A more appropriate example (and the one that appears in textbooks) is the taxicab industry in New York City. Many cabs are owned by tiny corporations, which exist solely to hold the title, loans, and insurance for one or two cabs (they might also own the medallion, which is likely to be more valuable than the cab itself, but that can be leased from someone else). The dispatchers and drivers are separate from the company that actually owns the cab. A single person or group might own a number of these little corporations, and in those cases it makes more legal sense to spread liability among the entire business regardless of how many corporate tiers comprise it. (In practice, of course, none of these companies are likely to have much capital, so you're probably better off taking your insurance payment and running. Assuming you still have two feet.)

Disregard of formalities

When you form a corporation, the law requires you to do a lot of housekeeping work. There have to be shareholder meetings, board meetings, minutes, bylaws, and all sorts of nonsense that the owners don't care about, but that the lawyer insists on. The lawyer insists on these formalities for good reason: many judges will look to the corporation's respect for formalities as a criterion in determining whether or not to pierce the veil.

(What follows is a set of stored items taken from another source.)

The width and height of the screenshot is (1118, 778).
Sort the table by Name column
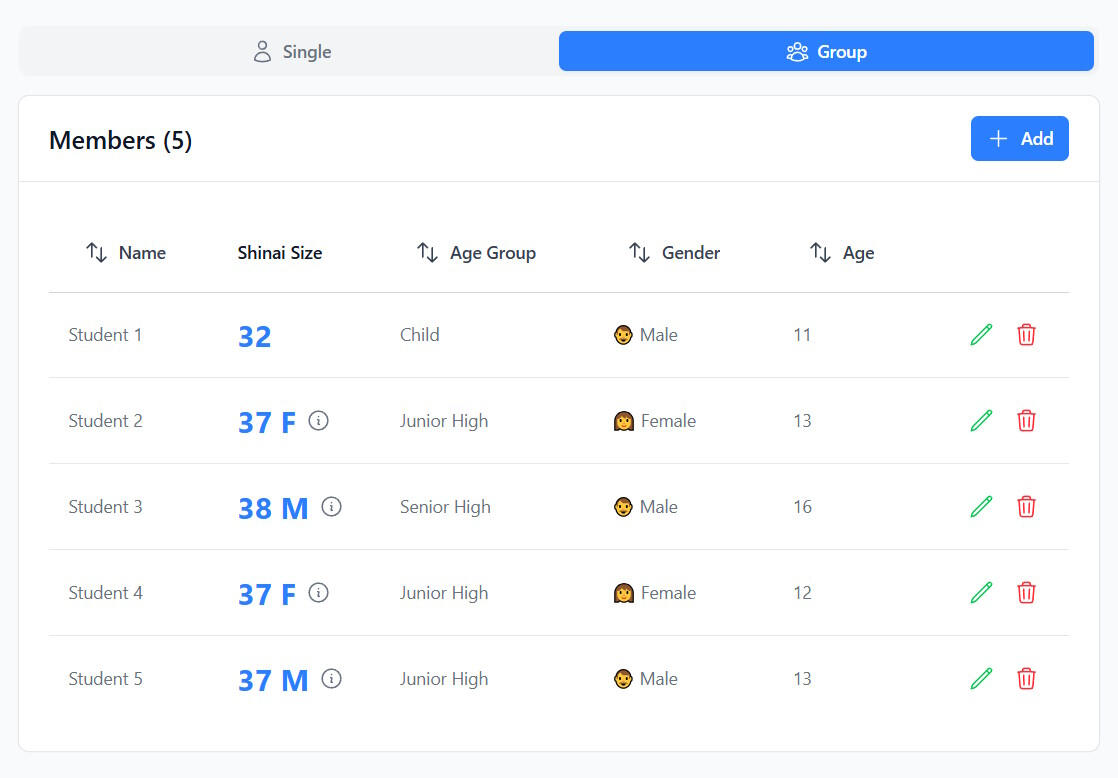tap(126, 253)
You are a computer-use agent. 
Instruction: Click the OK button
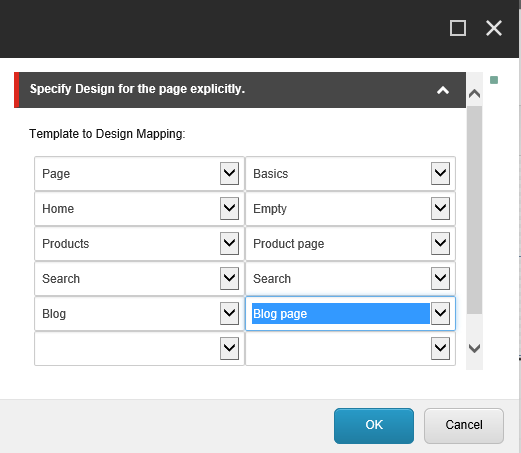pos(374,426)

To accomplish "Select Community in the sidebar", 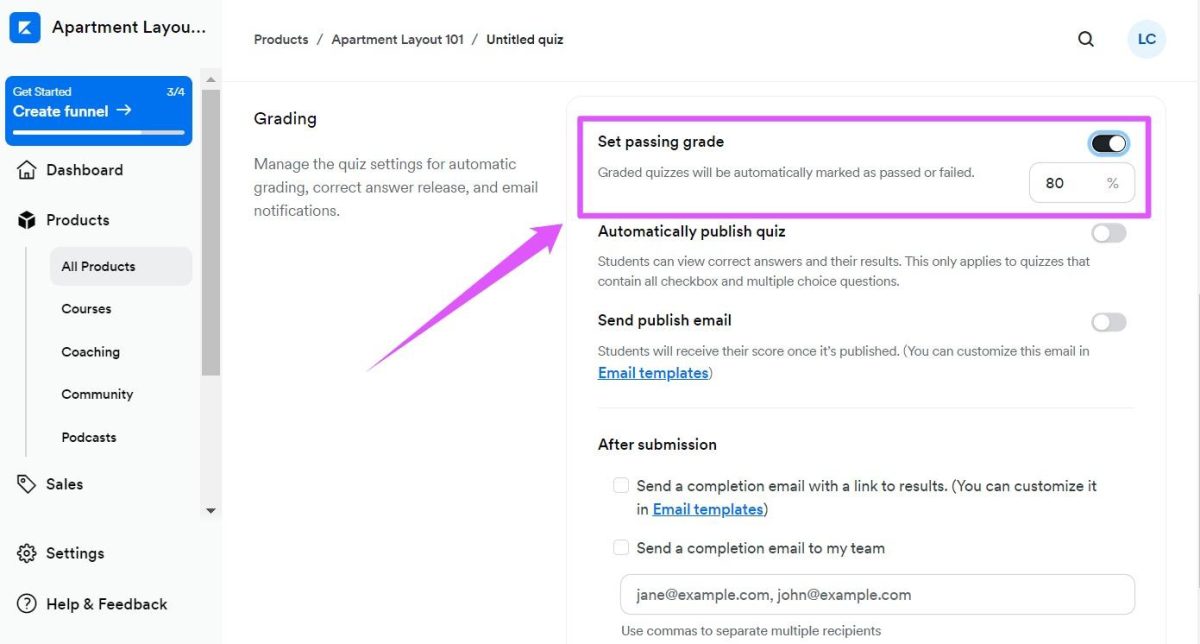I will point(97,394).
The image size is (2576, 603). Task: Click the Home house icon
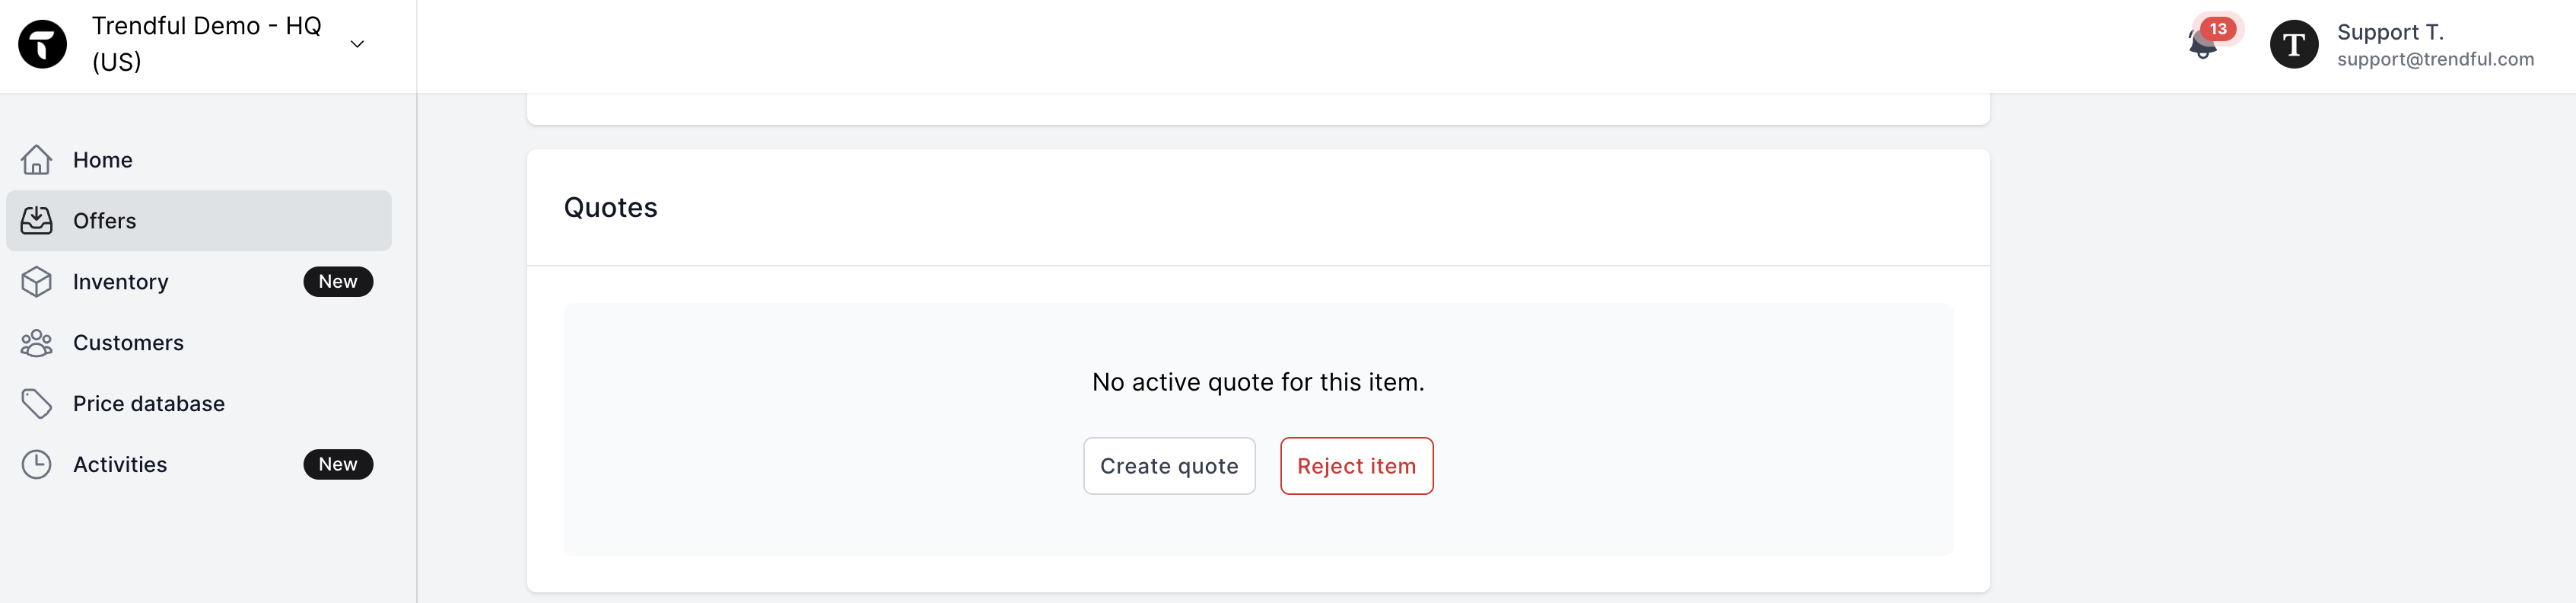(37, 160)
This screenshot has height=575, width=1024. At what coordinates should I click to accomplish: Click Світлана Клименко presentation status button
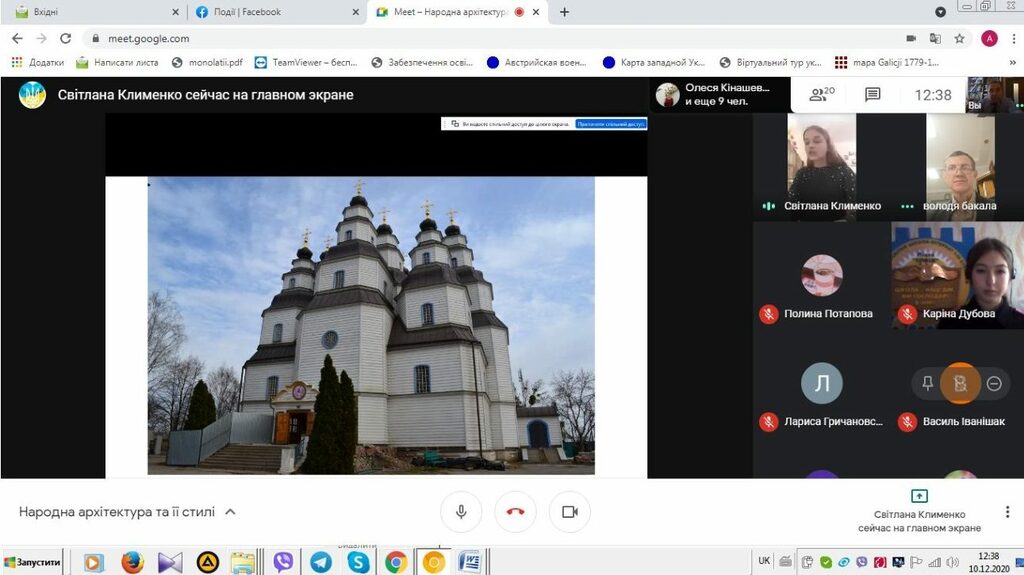point(919,510)
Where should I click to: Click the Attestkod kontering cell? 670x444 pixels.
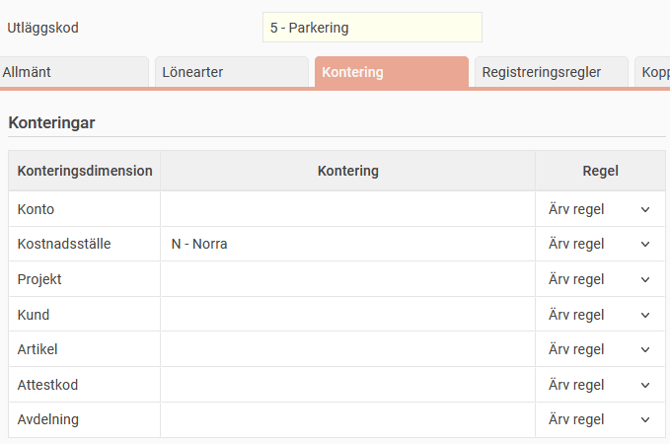click(x=348, y=385)
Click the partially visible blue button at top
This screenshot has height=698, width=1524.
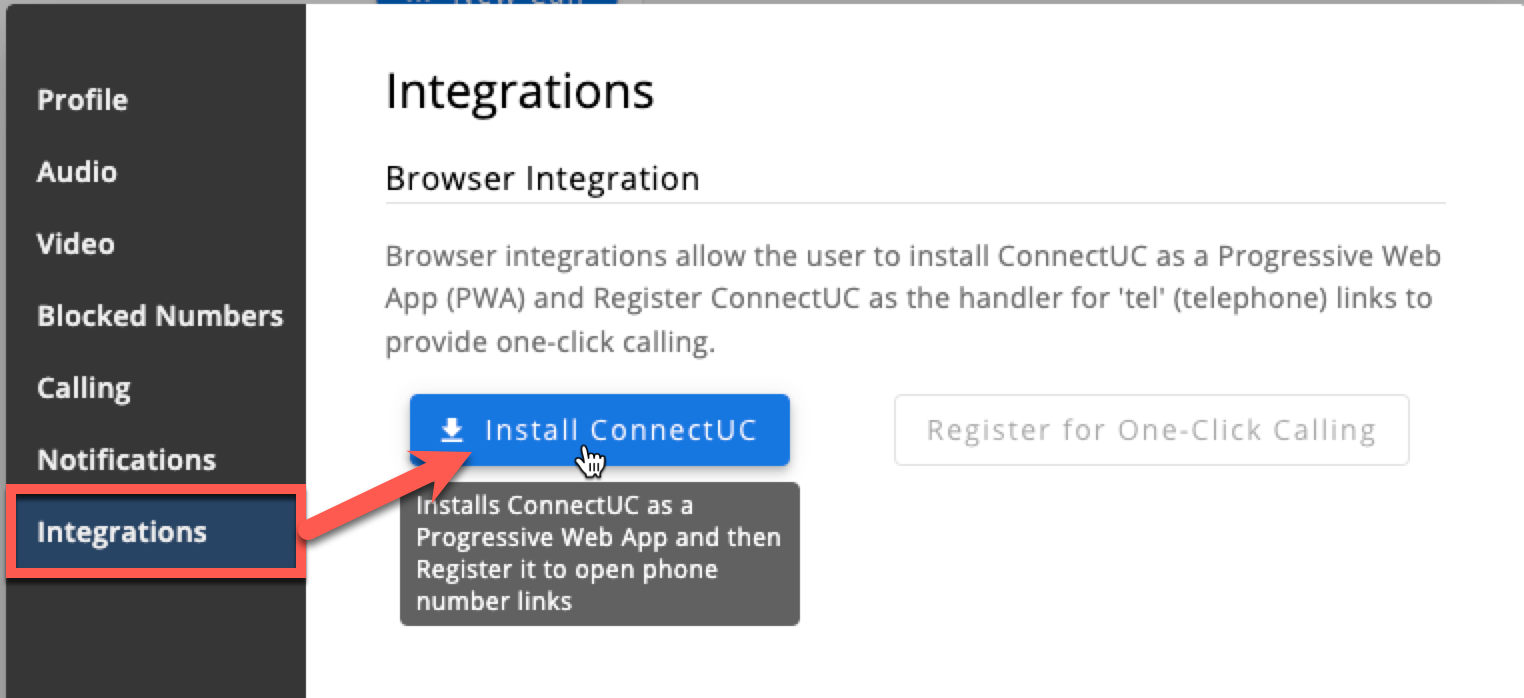pyautogui.click(x=497, y=2)
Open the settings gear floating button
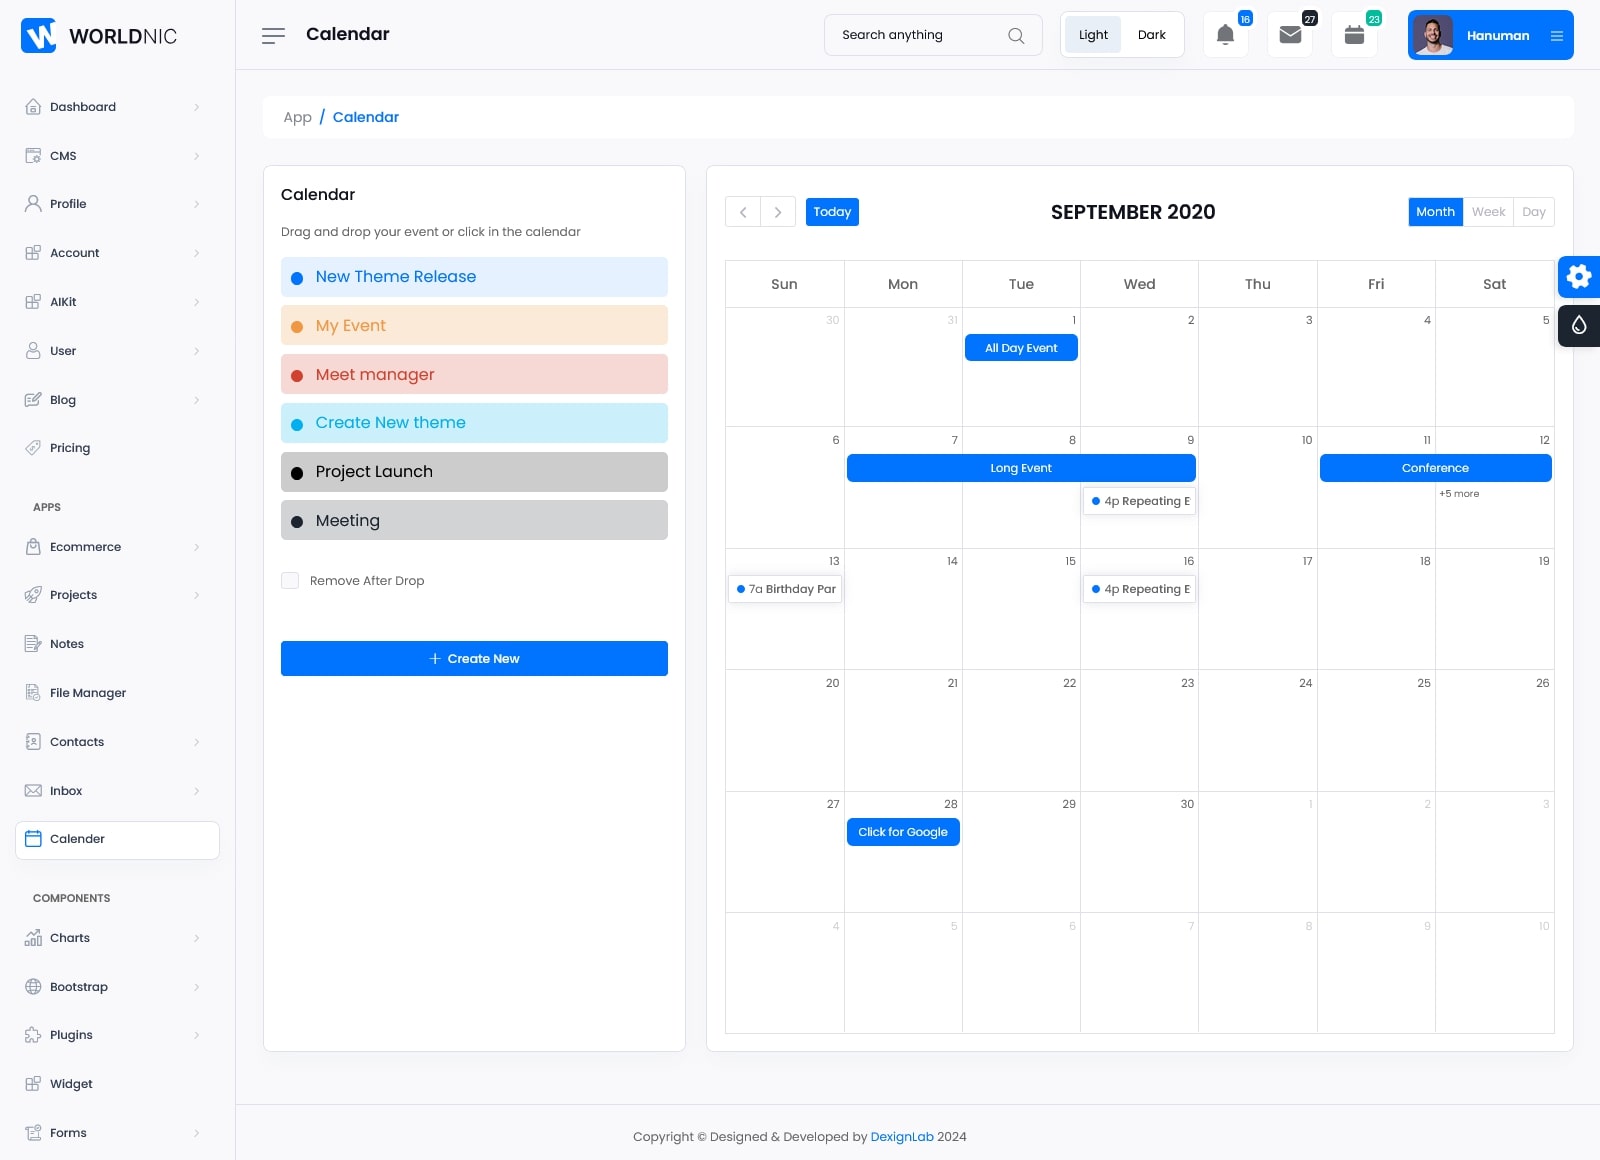Screen dimensions: 1600x1160 (x=1579, y=276)
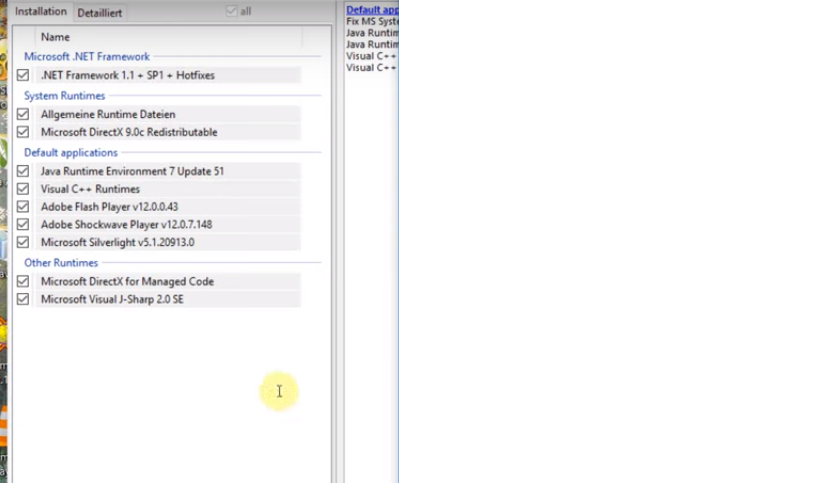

The reason for this is somewhat theoretical. A corporation is created by law, and it exists so long as the law allows it to exist. If the shareholders don't follow the law in running the corporation, its limited liability, one of the main benefits it receives under the law, ought to be impaired. So the argument goes. More practically, a disregard for formalities can also indicate that the company is being used as an alter ego of the shareholders.

Some state laws also provide for direct shareholder or director liability if the corporation violates the law. For instance, in New York, the largest shareholders of a close corporation are personally liable for any wages unpaid by the corporation, and the treasurer or CFO is personally liable for any unpaid sales or income taxes.

Outright fraud

Unscrupulous shareholders will sometimes lie, cheat and steal through their corporation. A typical example is "stripping" the assets of the corporation through generous dividends, leaving it with no money to pay its bills. Or, they might cook the books to mislead others into thinking that the company has more money than it actually has. Or, they might create a tiny corporation with few assets and slip it into a contract when the other party is thinking they're dealing with another, bigger corporation.

In all of these cases, veil piercing is usually only one means to achieve an end. There are other laws, like common law conversion, securities laws and the Uniform Fraudulent Transfers Act, that will also protect creditors and perhaps even subject the crooked businessperson to criminal charges. But veil piercing is another avenue open to those who want their money back, and judges will often be more than happy to oblige if some form of dastardly activity can be proven.

Piercing other entities

Limited liability companies, more commonly known as "LLCs," are similar enough to corporations that many courts have been willing to pierce their veils as well.

Piercing a limited liability partnership (LLP) is a bit trickier. Partners in LLPs are generally liable for any torts they commit. The tougher issue involves huge LLPs, like accounting firms, and whether the assets of partners can be used to satisfy the demands of the many people screwed over by the firm. The ongoing litigation against Arthur Andersen and other big LLPs may shed more light on this issue in the near future.


Random notes:
  1. Benjamin Cardozo, one of the most respected judges in American history, once complained that the issue of piercing the corporate veil was "enveloped in the mists of metaphor." This is one of the few instances when Cardozo made me laugh out loud.
  2. "Piercing the corporate veil" sounds vaguely dirty, doesn't it?